Suddenly Graylog inputs stop receiving messages?


(Gnudiff) #1

I have had a Graylog installation (stock Ubuntu package 2.2.3-1) running smootly for about half a year.
All of a sudden, at one morning all the inputs show they are not receiving any messages any more.

I have
1 global Syslog UDP input:
allow_override_date: true
bind_address: 192.168.100.217
expand_structured_data: true
force_rdns: false
override_source:
port: 15000
recv_buffer_size: 262144
store_full_message: true

and
1 GELF UDP input:
bind_address: 0.0.0.0
decompress_size_limit: 8388608
override_source:
port: 12201
recv_buffer_size: 262144

They both stopped receiving messages at about the same time (19th june, last message on one is 4:36AM, the other 4:40AM)

The only thing have done on 18th June was to change admin password in /etc/graylog/server/server.conf (and restart graylog of course), as I attempted to connect to graylog from a remote location and had forgotten it.

The web interface works fine, but no messages received on any input.

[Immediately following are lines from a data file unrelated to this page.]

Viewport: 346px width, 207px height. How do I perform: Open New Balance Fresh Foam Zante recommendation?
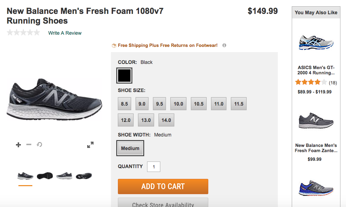(x=316, y=148)
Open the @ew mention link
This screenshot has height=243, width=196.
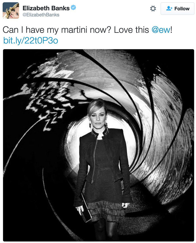[x=161, y=29]
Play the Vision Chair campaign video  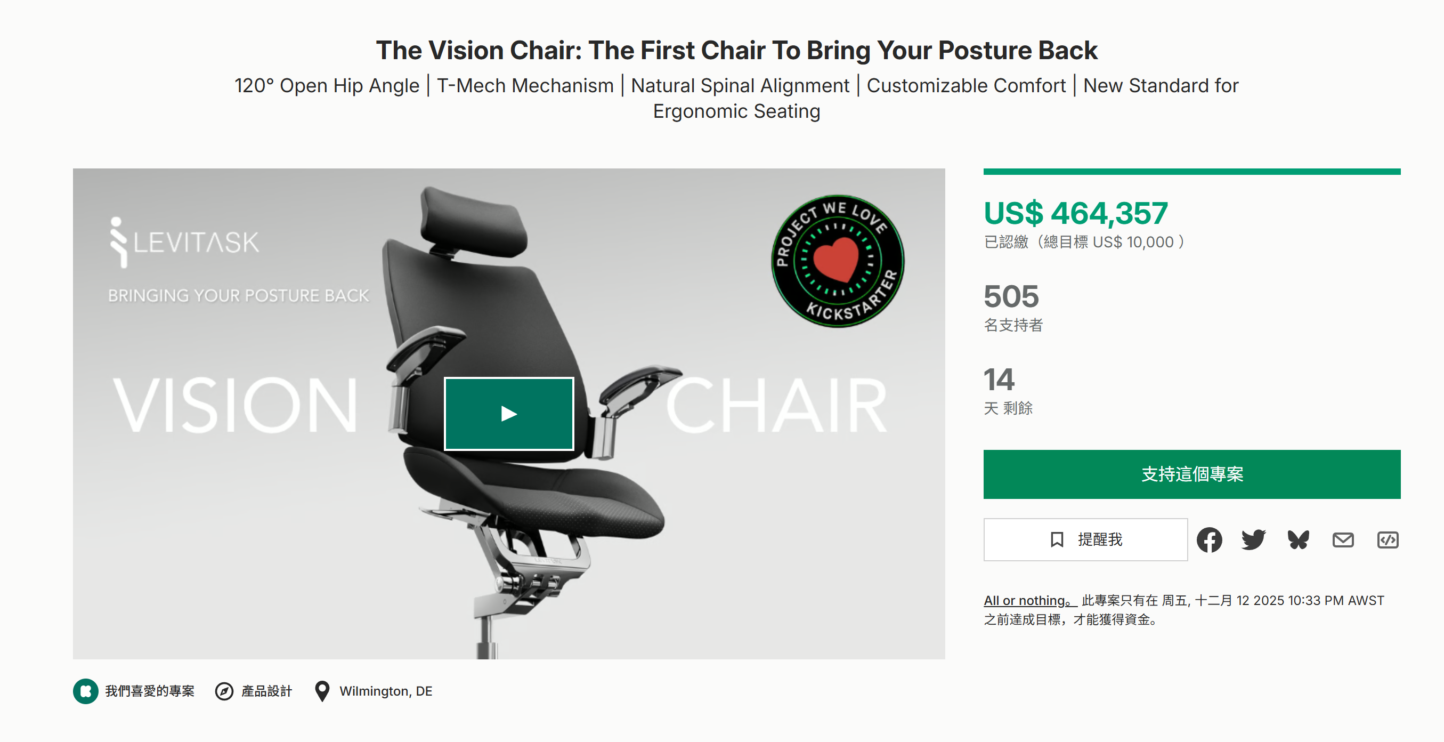[508, 413]
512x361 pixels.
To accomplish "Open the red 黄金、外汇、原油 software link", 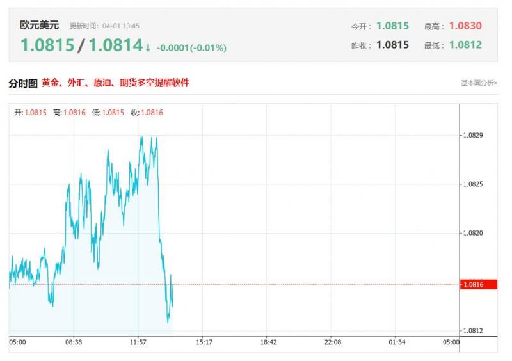I will 115,83.
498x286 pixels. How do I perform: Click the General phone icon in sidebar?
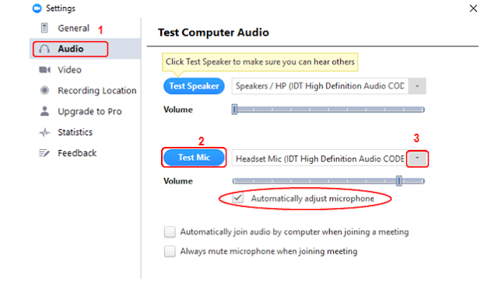pos(44,28)
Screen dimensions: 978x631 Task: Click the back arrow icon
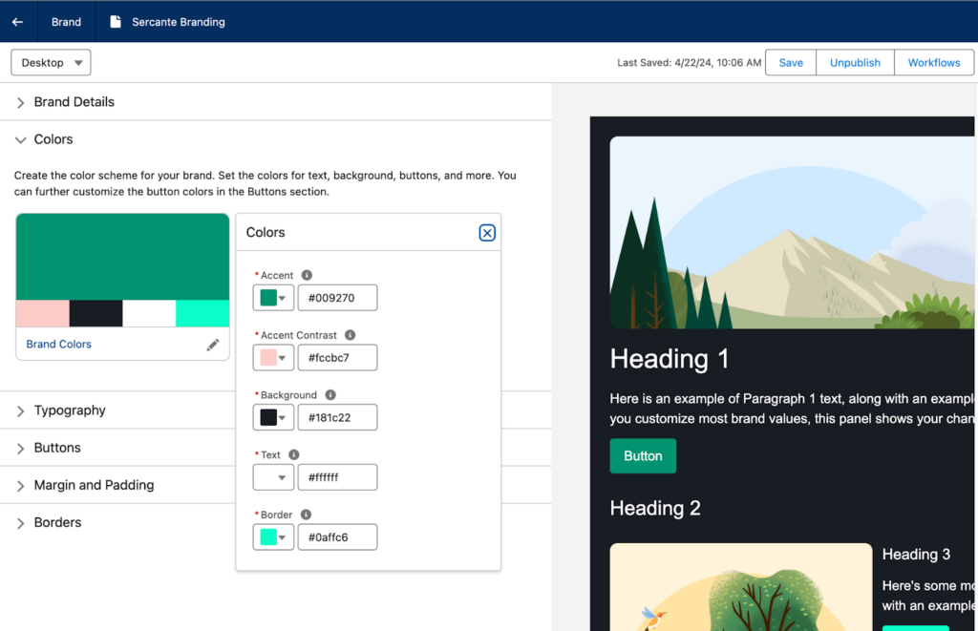tap(17, 22)
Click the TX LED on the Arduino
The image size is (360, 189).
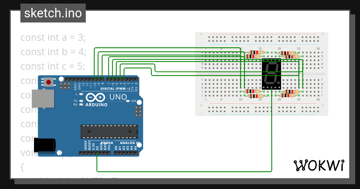(x=81, y=101)
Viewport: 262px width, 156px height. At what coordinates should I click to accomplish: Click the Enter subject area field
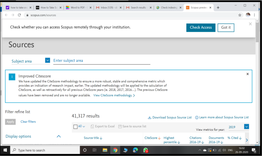click(x=101, y=61)
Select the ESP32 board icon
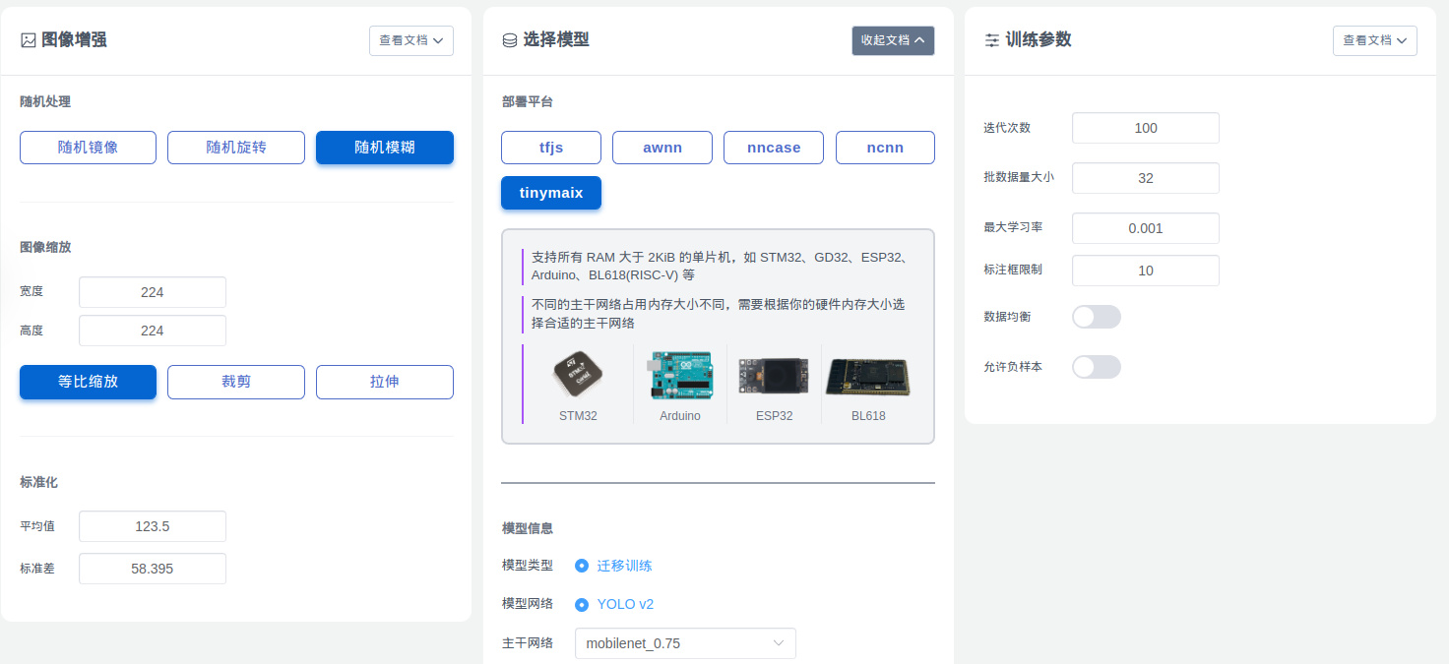1449x664 pixels. click(774, 376)
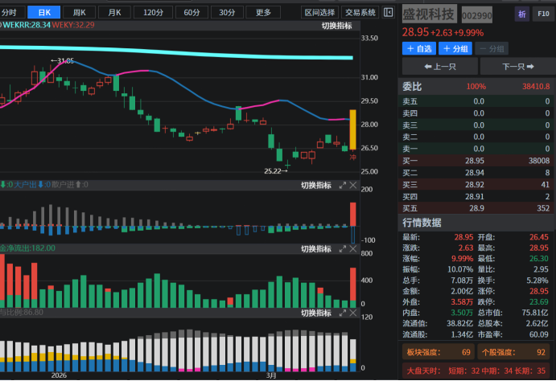The height and width of the screenshot is (381, 556).
Task: Switch to 月K monthly candles
Action: pyautogui.click(x=114, y=12)
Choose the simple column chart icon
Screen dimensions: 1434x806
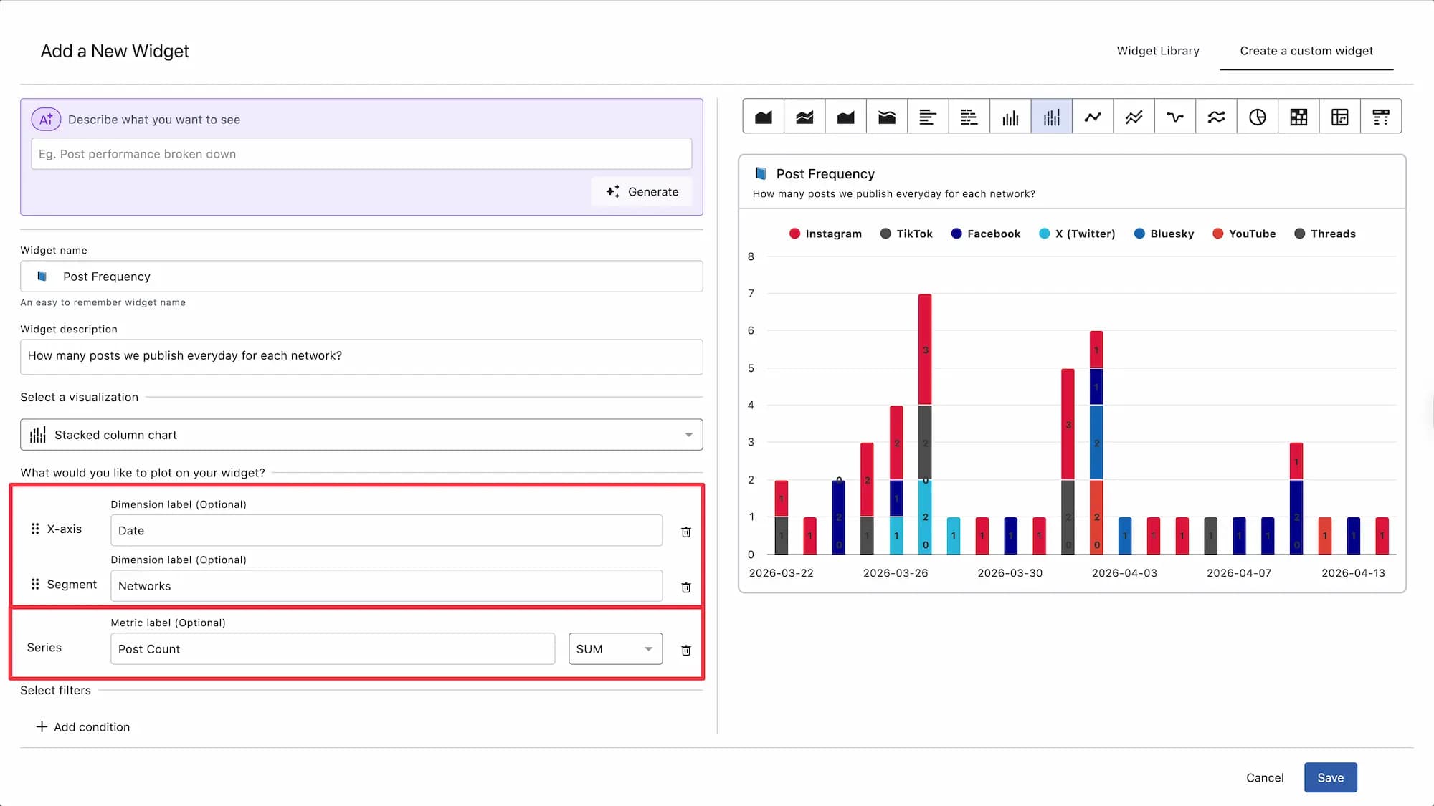[1010, 117]
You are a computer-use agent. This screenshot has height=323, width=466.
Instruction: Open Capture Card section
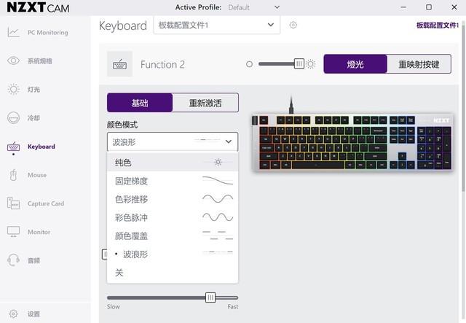[x=45, y=203]
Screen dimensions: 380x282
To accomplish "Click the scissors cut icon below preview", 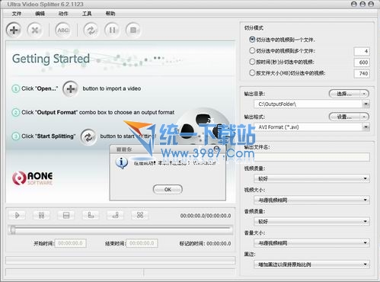I will point(140,216).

And I have 1 remote syslog redirected there, as well as a specific python script, which writes to the GELF UDP input.

I tried stopping and starting inputs, recalculating index ranges and restarting the whole server, but nothing helps. There are no errors on System/Overview, the shard is green, no indexer failures or anything.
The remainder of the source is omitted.